I’m angry because the NFL and the ridiculous national sports media and the fans around the league embraced our “feel-good” story when it suited them. I’m angry because we had to hear about our metaphoric rise from the ashes during the playoff run in 2009, when New Orleans was coming back just fine, thank you very much, without your help or sympathy. I’m angry because now that it’s convenient, that poor little franchise that you empathized with so whole-heartedly can now become a dumping ground for the league’s PR problems and legal issues.
I’m angry at a lifetime of watching a losing product culminating in a glorious march through a gauntlet of hall-of-fame swan songs that ended before you wanted them to being labeled by a nation of football fans as somehow tainted, when all you’ve asked of your defense for years was a presence, a culture of big hits and instilling fear in offenses.

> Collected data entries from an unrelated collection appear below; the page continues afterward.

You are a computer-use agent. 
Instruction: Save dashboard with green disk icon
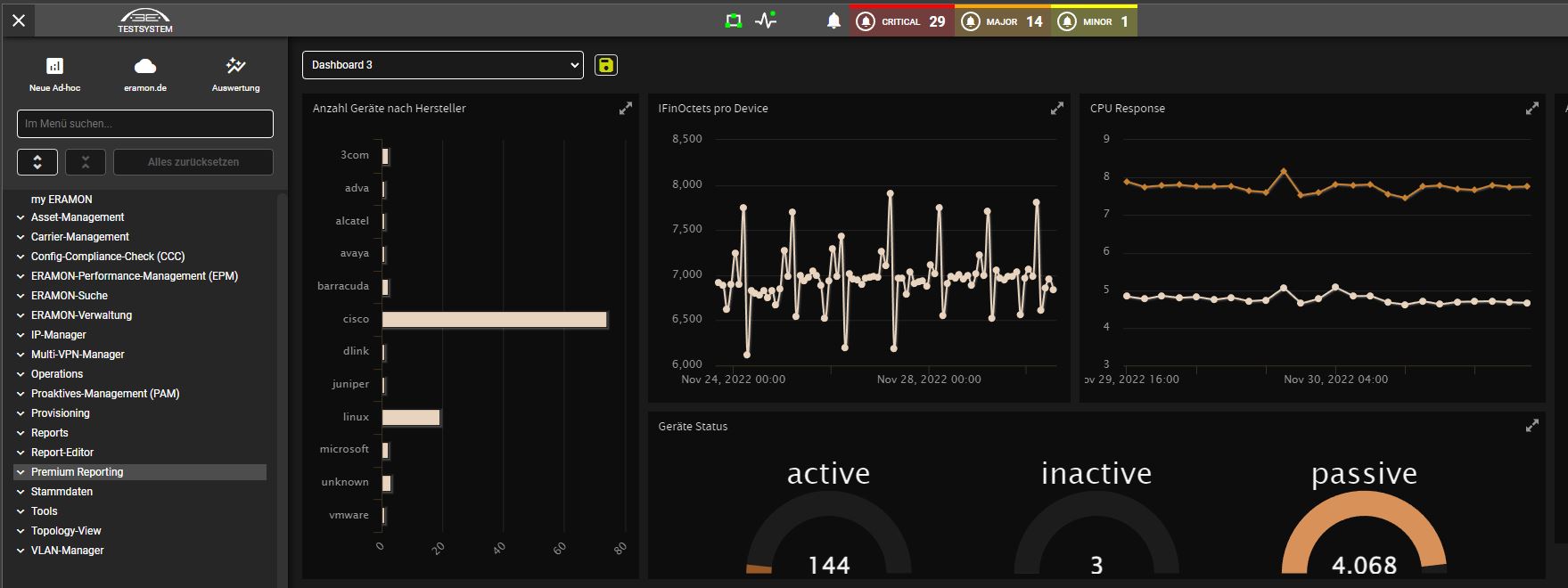(x=606, y=65)
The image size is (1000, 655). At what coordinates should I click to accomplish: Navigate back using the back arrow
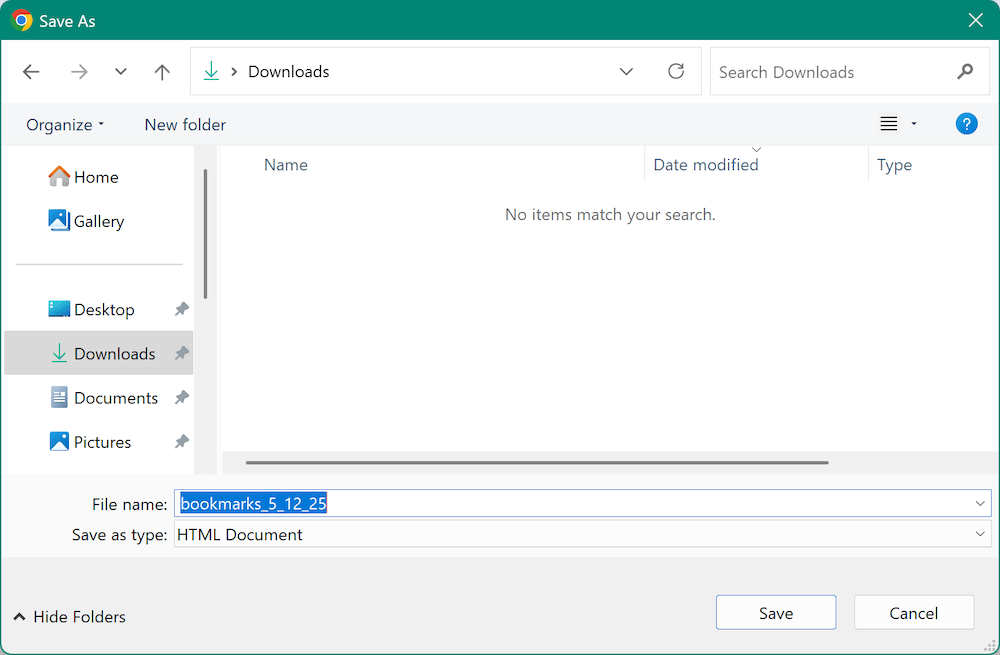pyautogui.click(x=30, y=71)
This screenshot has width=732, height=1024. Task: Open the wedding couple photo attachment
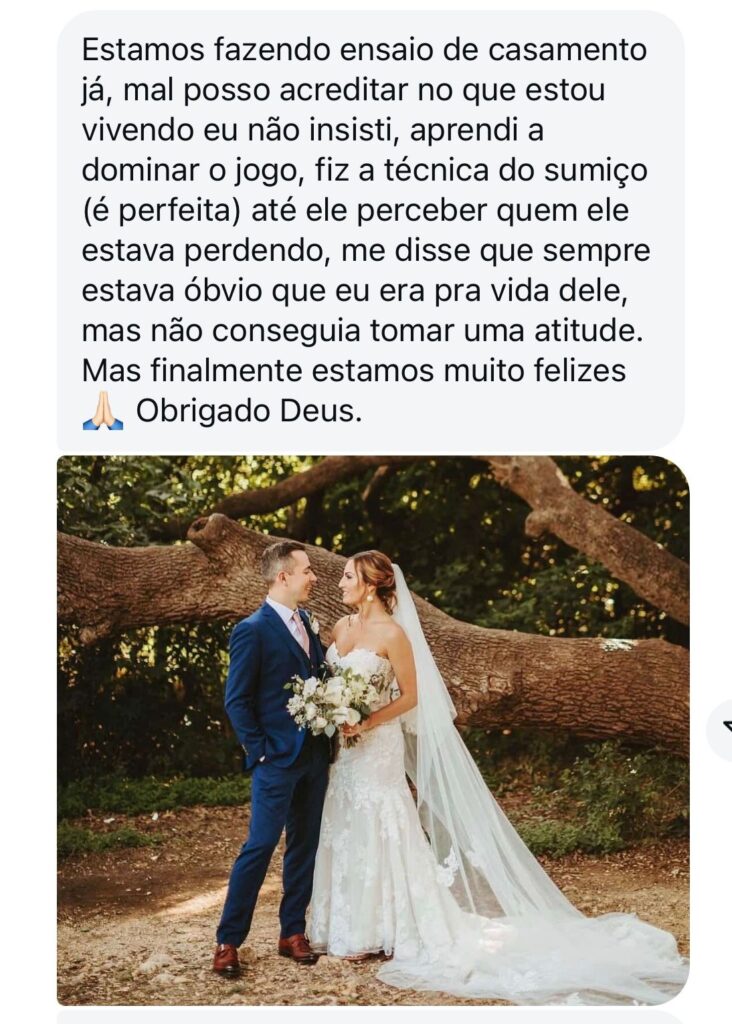pos(373,730)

I’m also angry at the Billy-Joes, an entire draft wasted on a pothead running back, a miracle play negated by the idiot kicker, diddley-poo, Hebert flapping his arms like a damn moron in the Dome, everything Montana ever did, the very existence of that despicable creature the falcon, the half-empty Dome that I knew so well before it was cool to be a Who Dat, the resellers who snatched up my buddy’s seat on the other side of the aisle when he missed a payment and sold every single game ticket with a 100% markup last year. I’m angry because when you’re a Saints fan, anger is the only path to sanity. It’s a defense mechanism, necessary to keep us going.
I’m even angry at things that happened before I was born. Stories from the older fans make me angry. Big Ben makes me furious, both of them. Mecom is beyond despicable. That dick Gilliam getting everyone’s hopes up in the first place. I don’t need to remember all the bad to hate it with a passion.

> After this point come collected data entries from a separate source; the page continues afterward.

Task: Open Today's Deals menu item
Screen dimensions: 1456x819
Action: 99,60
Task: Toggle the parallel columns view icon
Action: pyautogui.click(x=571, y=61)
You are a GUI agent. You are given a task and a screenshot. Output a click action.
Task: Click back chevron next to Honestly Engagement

And now we’re some kind of overpriveleged, arrogant, obnoxious franchise to be hated by all? Fantastic. That’s the one thing I’m not angry about – the hate. It’s delicious. “But you got a Super Bowl! Be happy!” Eat me. It’s not enough. It’ll never be enough, because it doesn’t affect you right NOW. I want you to be as miserable as I ever have, and that can only happen if we victimize your pitiful team again. Again. Again.
If you’re a Saints fan, you already know why I’m angry.

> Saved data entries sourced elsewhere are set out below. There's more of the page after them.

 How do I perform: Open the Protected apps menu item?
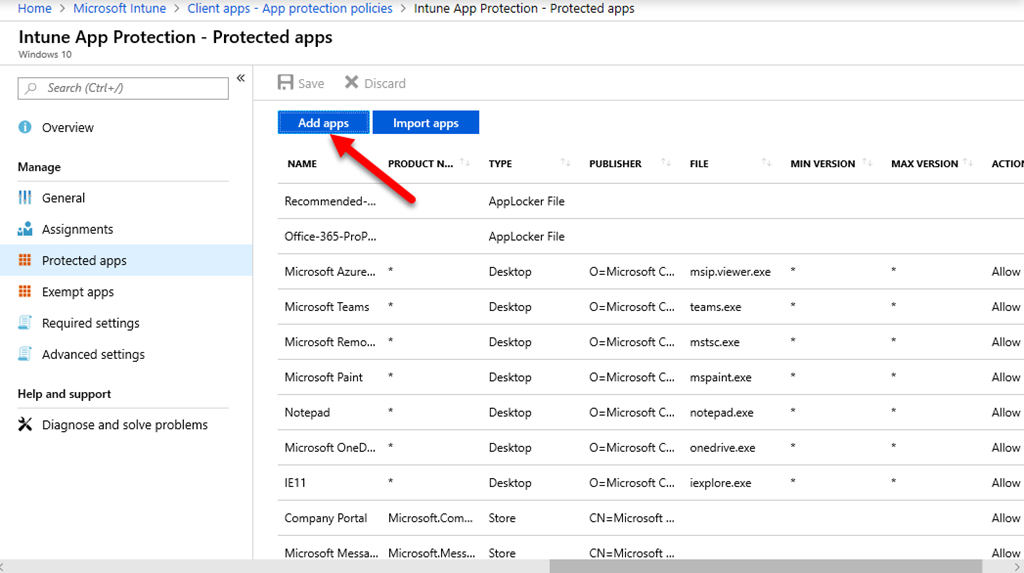84,261
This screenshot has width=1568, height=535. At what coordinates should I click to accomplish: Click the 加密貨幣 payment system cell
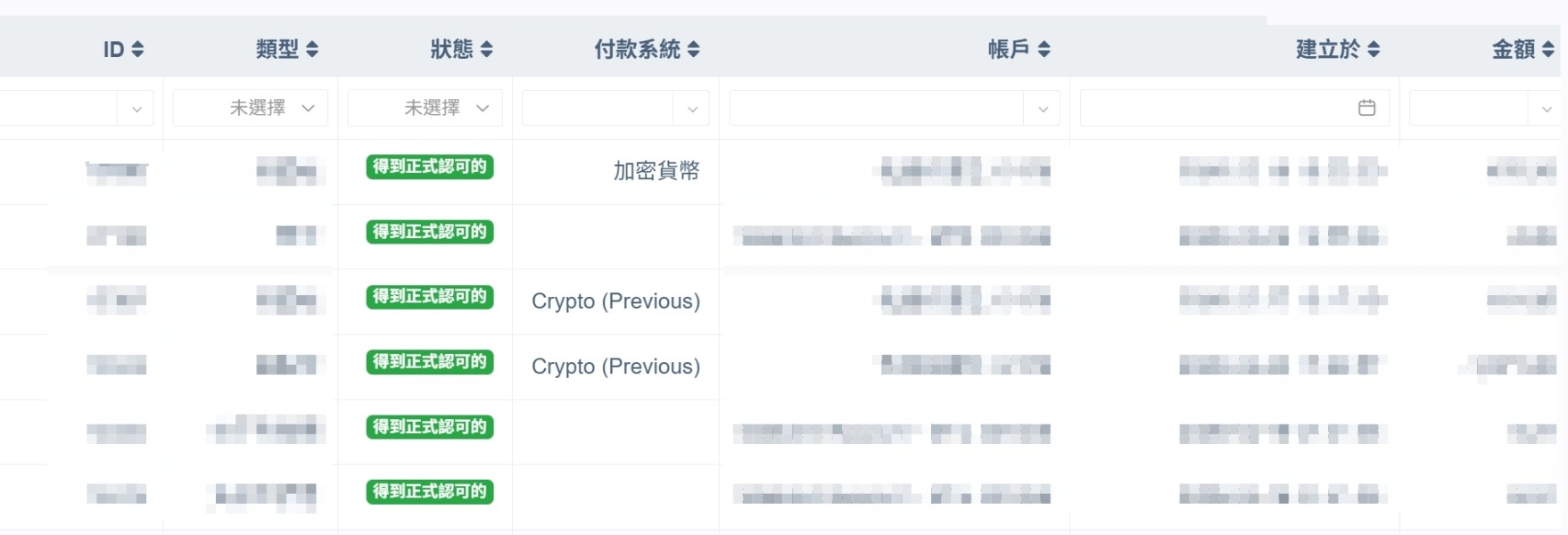coord(656,170)
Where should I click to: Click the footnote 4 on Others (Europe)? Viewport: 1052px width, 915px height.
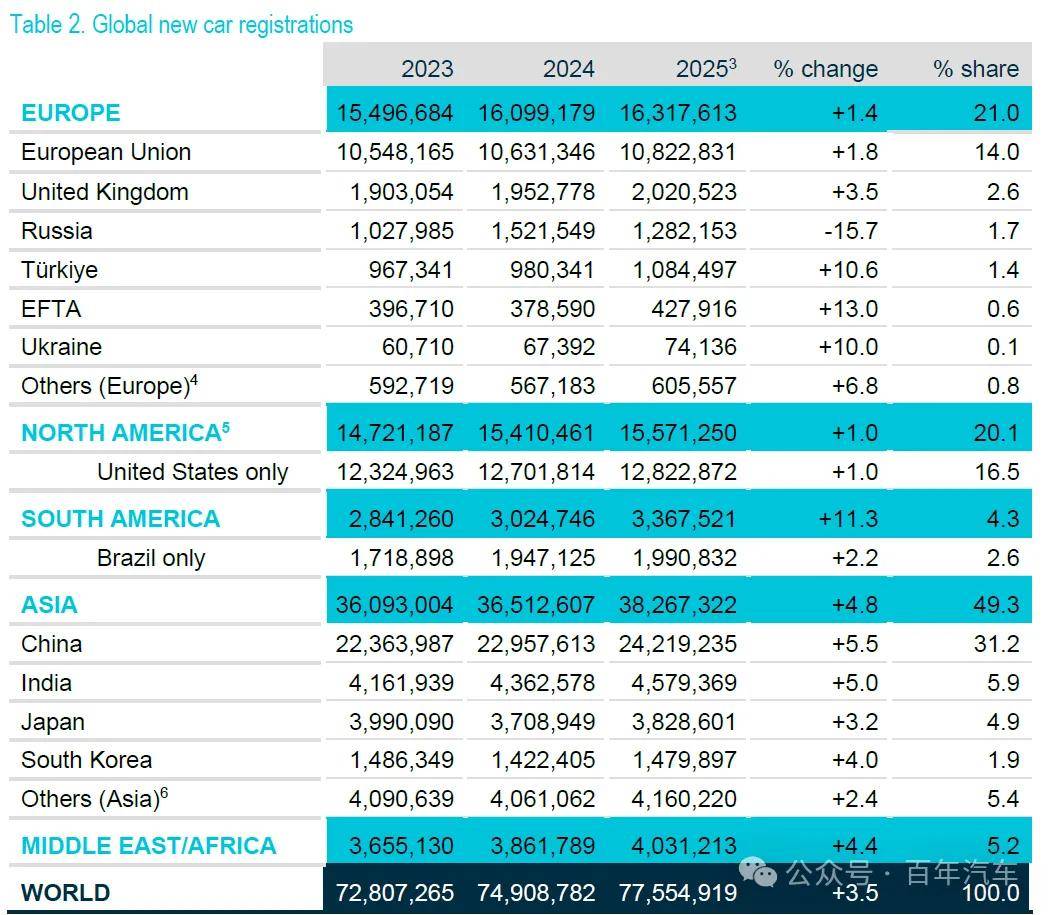pyautogui.click(x=194, y=380)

If you’re a fan of some other team for some ungodly reason, I’m angry because you don’t quite hate us enough for my liking. Only a mass-destruction run through the league in 2012 could settle my appetite for pissing you off. For now.
If you’re not a fan of the NFL, and you found this somehow, you should check out a game at the Dome sometime. You might change your mind. But you better show up angry. See, angry people yell a lot. And you might have heard – yelling is something we do pretty well around here.